Watching Michael Moore’s new documentary, Fahrenheit 11/9, is like taking a punch right to the gut. Our situation is dire, and Moore refuses to look away. Not only is the film an indictment of the mindboggling rise of an unhinged tyrant like Trump but it lays out the decades-long process by which our country was primed to slide into corporate fascism. Moore’s outrage isn’t reserved for the evil Republican Party alone. Remember, the genocidal poisoning of Flint’s water supply (10,000 kids with dangerous levels of lead poisoning) happened under Obama, who then smugly sipped a glass of Michigan water and approved a full-blown “practice” military strike on sections of Flint — basically turning it into a mini-Syria that terrorized the local population. And don’t even get Moore started on slick-as-snot Bill Clinton, who “sold us down the river” through NAFTA, the Omnibus Crime Bill and other whorings to our current corporate overlords. Along with the tragedy, Fahrenheit 11/9 offers visions of hope: The young Parkland activists influencing elections, teachers successfully striking, and a great moment where Moore himself attempts to citizen-arrest Michigan’s governor. A sobering, devastating film, and perhaps Moore’s best and most important yet. 

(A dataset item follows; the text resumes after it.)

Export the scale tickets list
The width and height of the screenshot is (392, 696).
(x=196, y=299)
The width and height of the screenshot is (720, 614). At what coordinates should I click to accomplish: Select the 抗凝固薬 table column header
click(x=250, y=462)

Been wondering who writes those “Our View” editorials running in The Register-Guard since the editorial page staff departed Sept. 4? So have we. A former RG insider suggests at least some come from a Portland-based service called Opinion in a Pinch. “Are you a newspaper editorial editor with a looming deadline?” its website asks. “Opinion in a Pinch can help you produce the right editorial … to achieve your goals.” We emailed Chris Trejbal, a former newspaper guy and founder of the company. “We have clients around the country, but I don’t discuss specifics of our client list,” he replied. “If the Eugene Weekly ever finds that it needs some editorials written, I hope you’ll consider using our services.” Thanks, Chris, but we roll our own here. RG editor Alison Bath and publisher Shanna Cannon did not reply to emails seeking comment. Welcome to gig economy journalism.

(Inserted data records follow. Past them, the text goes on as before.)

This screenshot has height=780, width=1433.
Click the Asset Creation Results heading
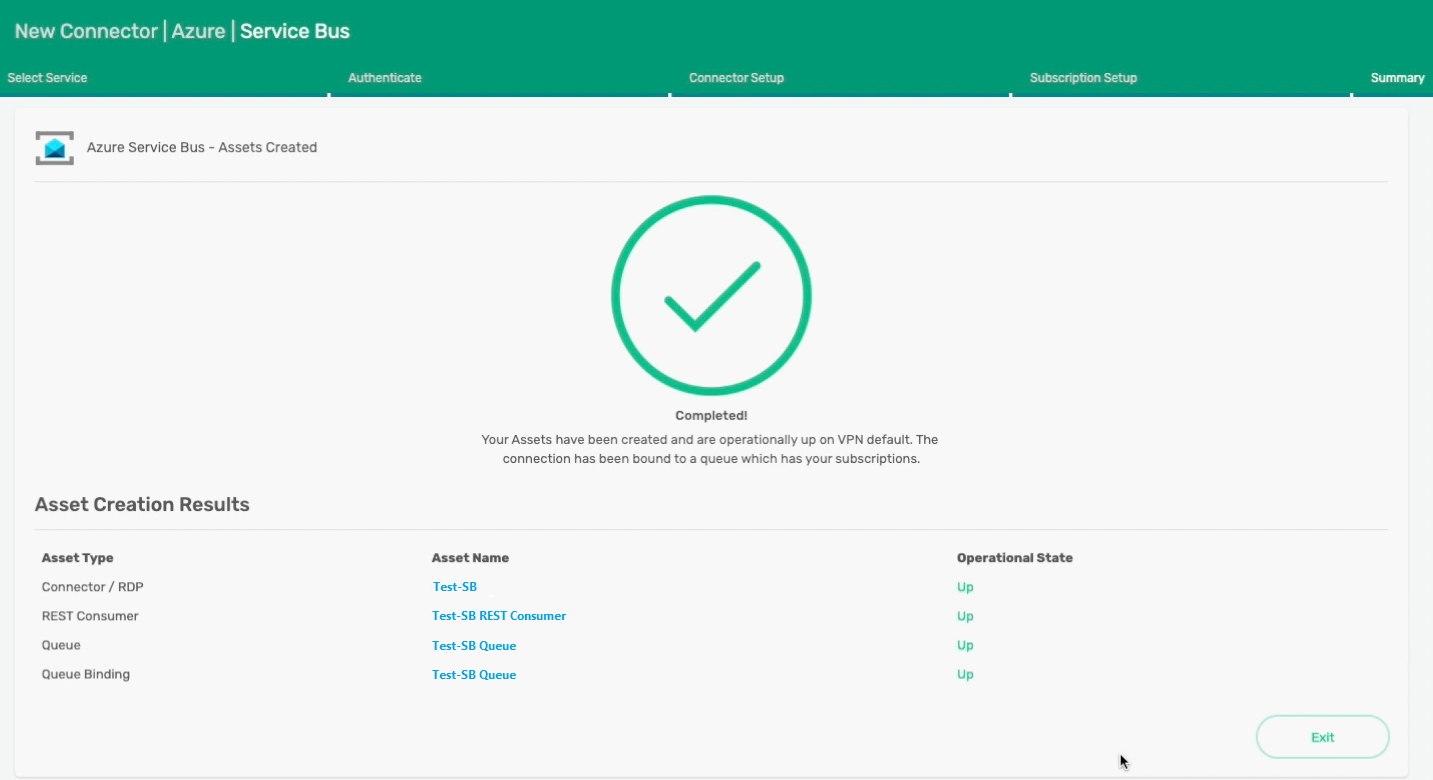click(x=142, y=505)
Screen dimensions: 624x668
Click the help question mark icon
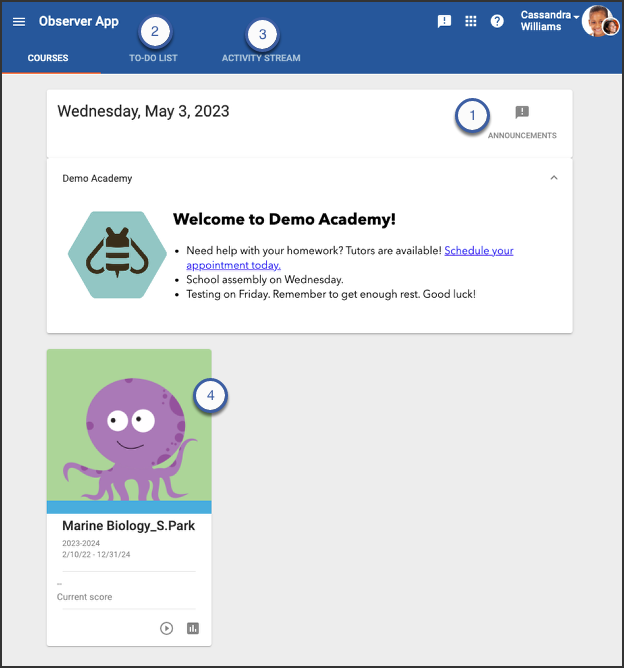pos(497,21)
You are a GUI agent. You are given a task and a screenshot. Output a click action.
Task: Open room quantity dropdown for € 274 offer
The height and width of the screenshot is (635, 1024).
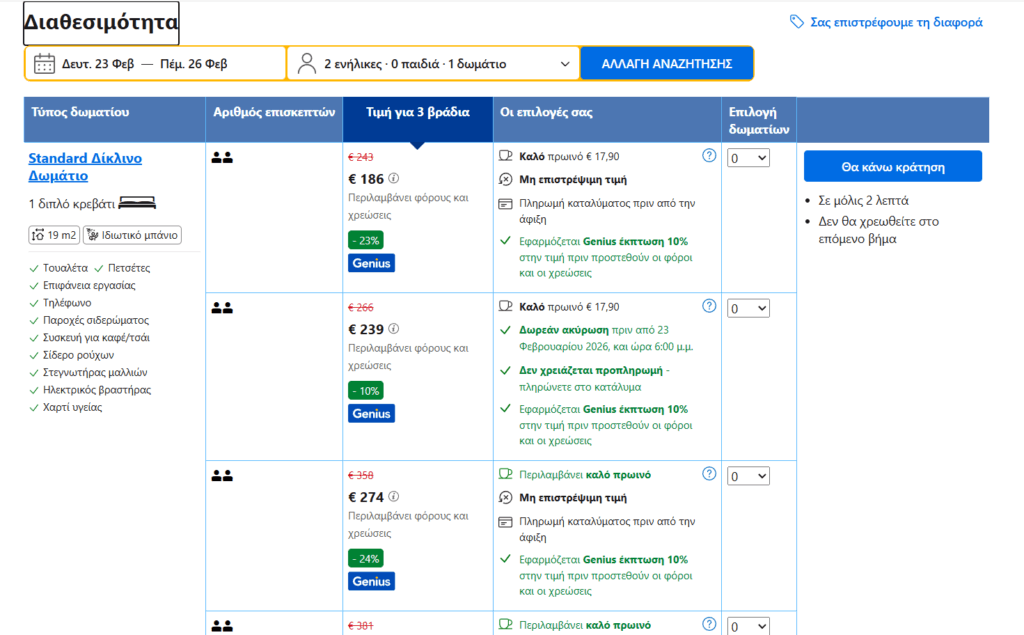748,476
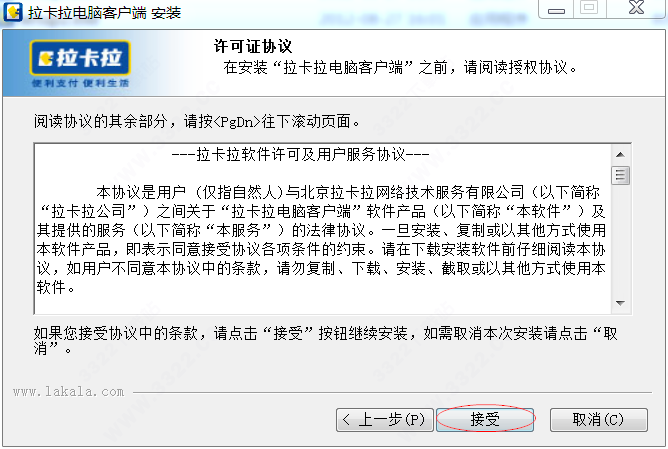Click the scrollbar thumb in license box

tap(620, 175)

• Bonny McCornack dropped a bombshell on City Club of Eugene on Oregon Measure 102 (Allow Municipal Bond Revenue to Fund Privately Owned Affordable Housing Amendment). The Sept. 21 program offered two credible speakers, both in favor of the measure. Kaarin Knudson, architect and urban designer, and Emily Reiman, executive director of NEDCO, Neighborhood Economic Development Corporation. There was no opposition speaker on the program. That’s because there is no organized opposition, but two questioners clearly opposed the measure and one circulated McCornack’s statement “opposition to measure 102.” In her usual crisp manner, McCornack calls the measure “corporate welfare” and writes, “Instead of banks financing private development, it will be taxpayers financing private development.” She convinced us we better do more digging on this measure before we vote in November.